LANSING, Mich. — Four former legislative leaders said Thursday that Michigan’s per-gallon gasoline and diesel taxes should be increased by 47 cents over nine years to fix deteriorating roads with an additional $2.5 billion in annual spending.
The bipartisan proposal will face resistance in a Republican-led Legislature that previously raised fuel taxes and vehicle registration fees, effective in 2017.
But the ex-leaders, including Democrat Bob Emerson and Republican Ken Sikkema, said it is important to actually improve road conditions instead of trying to do so with half-measures. They said an extra $1.2 billion in transportation funding that is being phased in under 2015 laws falls far short, making the problem worse in the long term and forcing drivers to pay for car damage caused by shoddy roads. Lawmakers, they contended, paid no political price in recent elections for boosting road taxes.
“The problem hasn’t been solved, and it needs to be solved,” said Sikkema, who served as Senate majority leader from 2003 through 2006.
The plan calls for hiking the 26-cents-a-gallon gasoline and diesel taxes by 7 cents in 2020, followed by yearly 5-cent increases through 2028.
Emerson, an ex-Senate minority leader and former state budget director, said no one lost an election in 2016 or 2018 because the gas tax was raised by 7 cents. Others backing the proposal include former Lt. Gov. John Cherry, a Democrat and former Senate minority leader, and ex-Republican House Speaker Paul Hillegonds.
“The only thing I ever heard about was more talk about fixing the damn roads and more talk about health care,” Cherry said, referencing Gretchen Whitmer’s pledge in her 2018 campaign to smooth the roads. The new Democratic governor called for spending $3 billion more on infrastructure by increasing “user fees” by an unspecified amount or by asking voters to approve a bond.
Her office declined to comment Thursday on the proposed 47-cent fuel tax increase, saying it will not discuss budget items until she presents her first spending proposal in March.
Current Senate Majority Leader Mike Shirkey, a Clarklake Republican, did not embrace the proposal, however.
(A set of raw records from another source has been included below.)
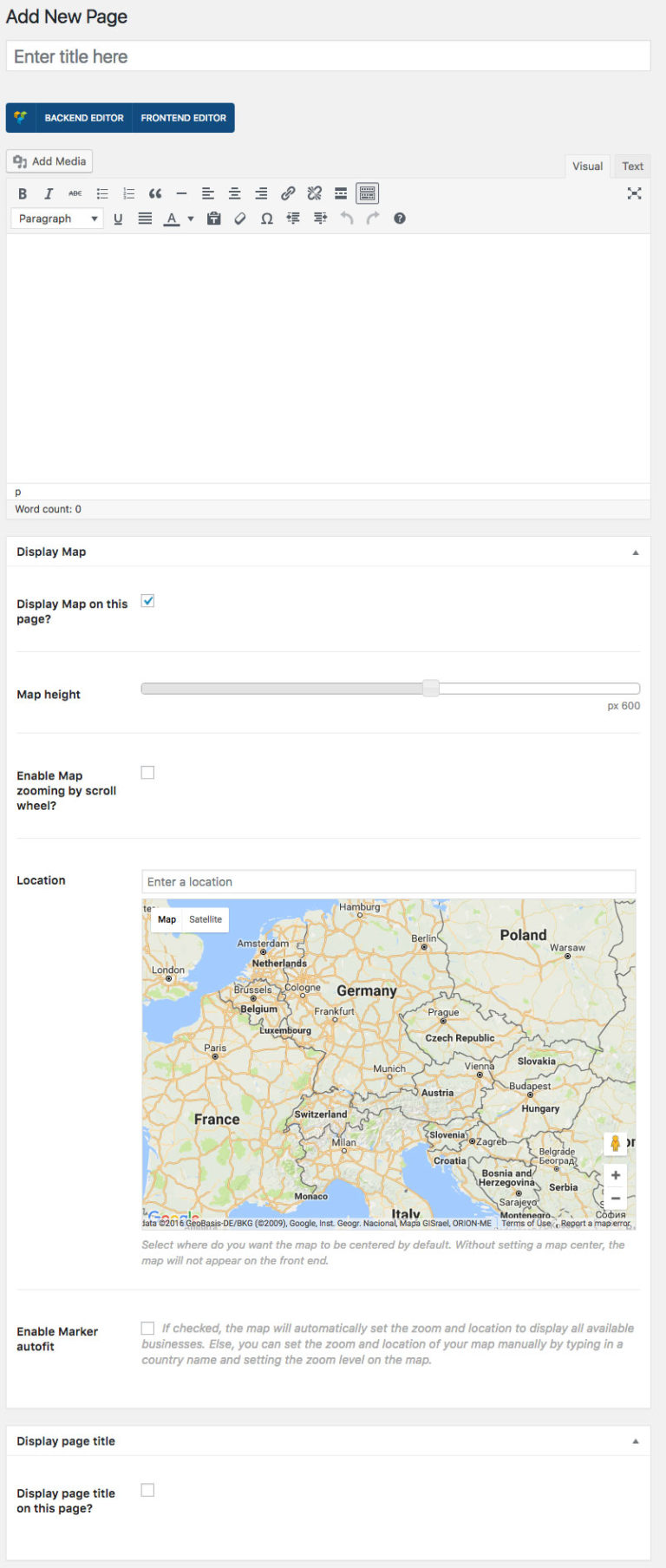Undo the last editor change
The height and width of the screenshot is (1568, 666).
[x=347, y=219]
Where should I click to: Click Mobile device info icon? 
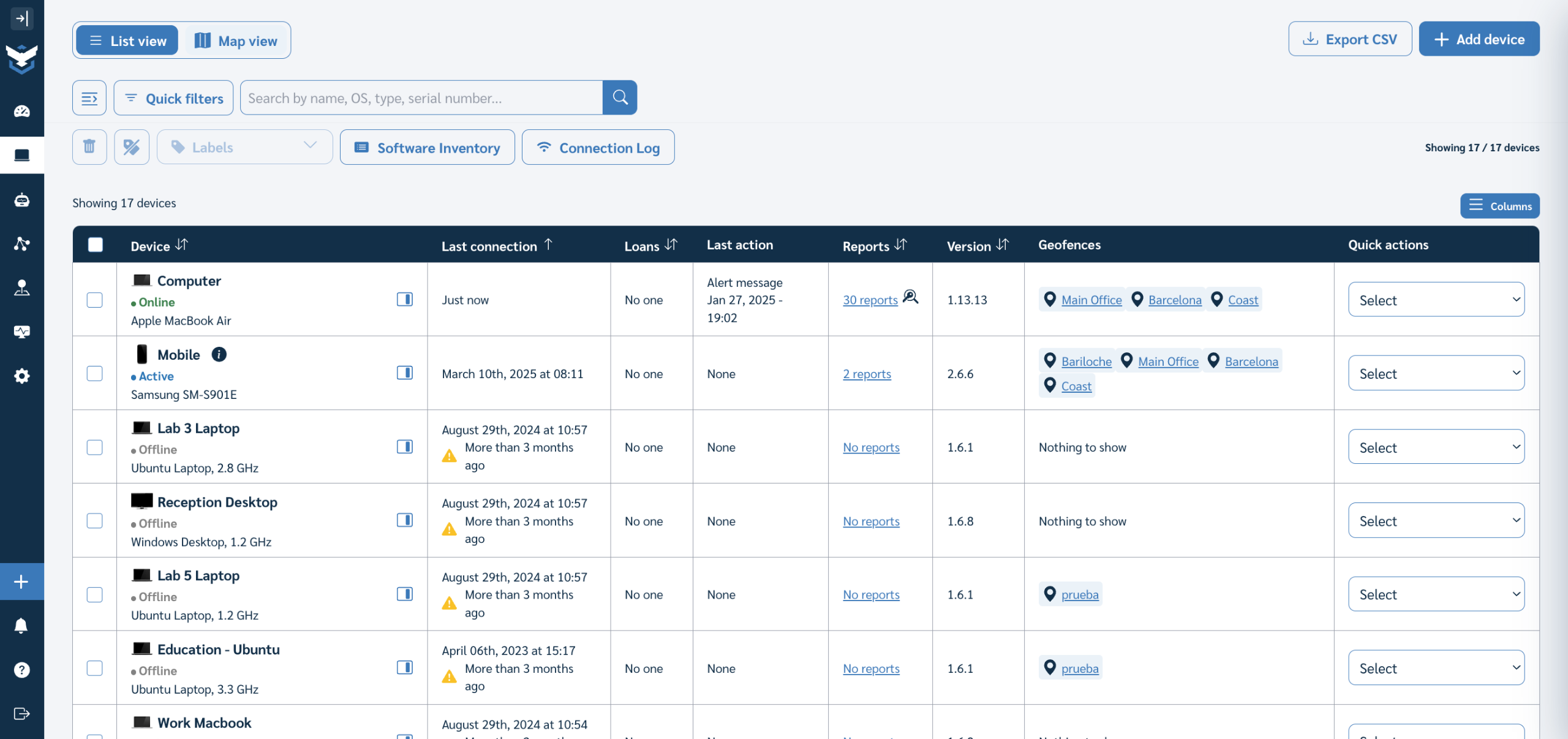219,354
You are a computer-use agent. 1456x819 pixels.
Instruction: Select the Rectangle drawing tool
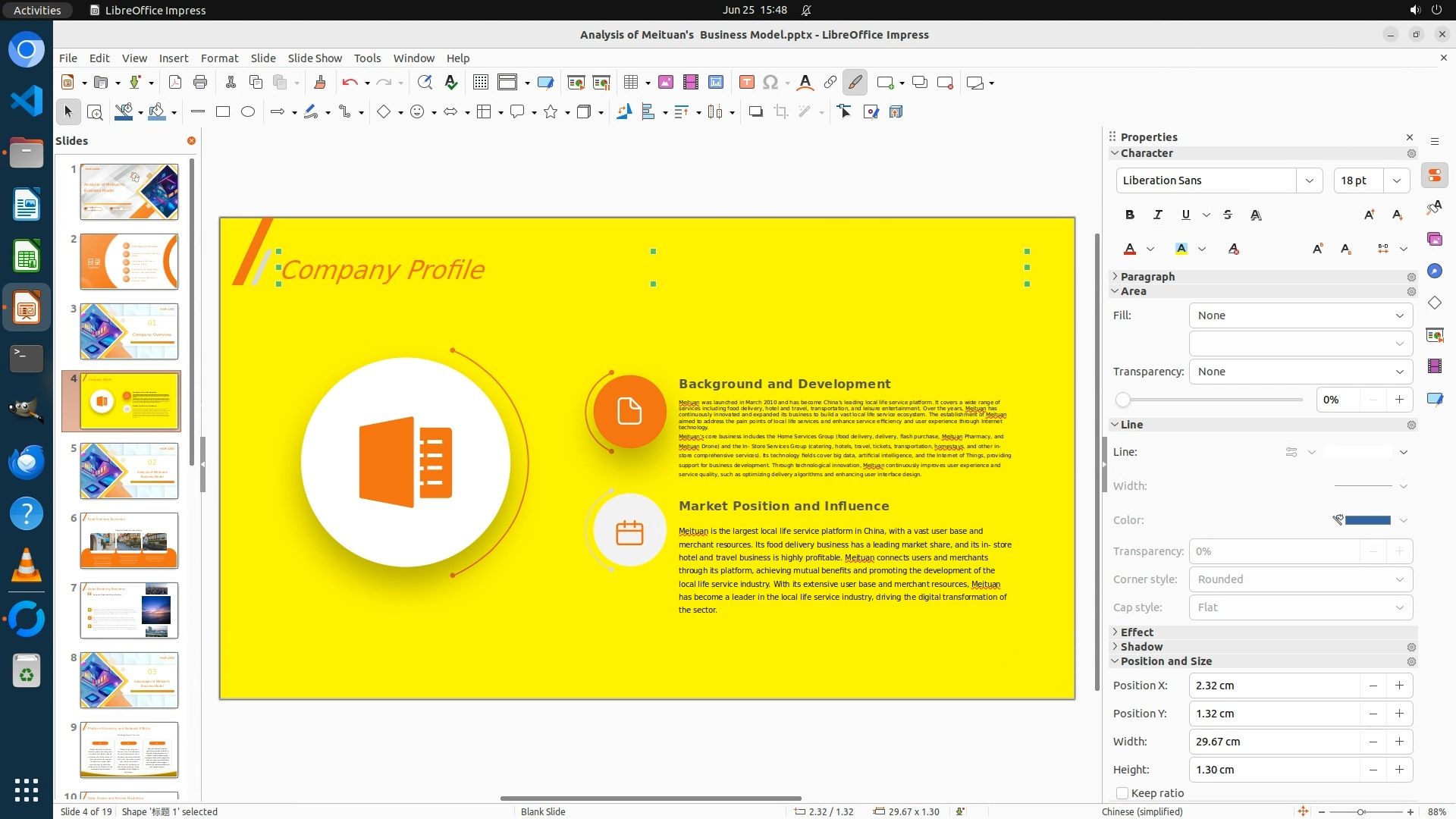(x=223, y=112)
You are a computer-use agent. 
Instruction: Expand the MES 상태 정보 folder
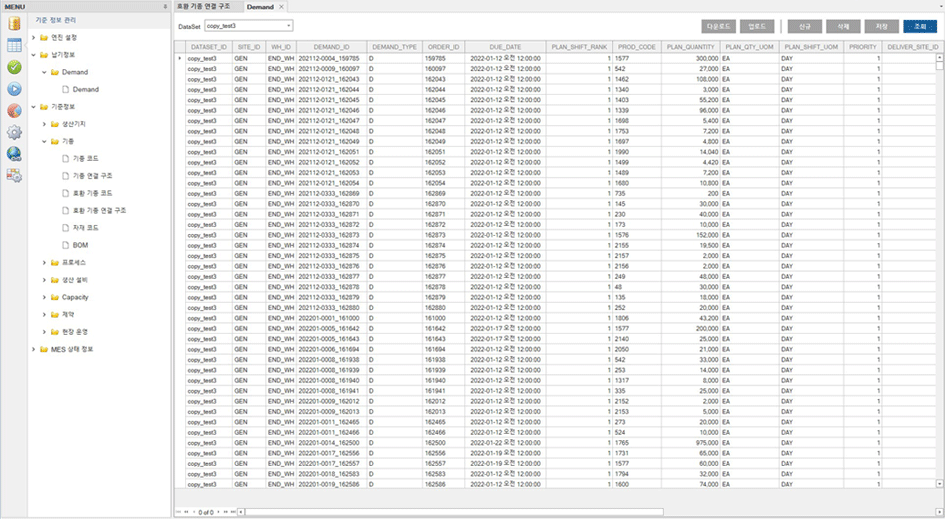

It “assumes a large increase in the gas tax is a sustainable solution to road funding, but advances in automotive technology make gas taxes an undesirable long-term solution,” he said in a statement. “All the proposed increase does is place a greater burden on families and household budgets without solving road funding for the future.”
The proposal was released in conjunction with the announced formation of the Michigan Policy Consensus Project, which was launched in collaboration with the nonprofit Center for Michigan. The project, which is co-chaired by Emerson and Sikkema, will offer “consensus” policy recommendations in Lansing at a time of divided government.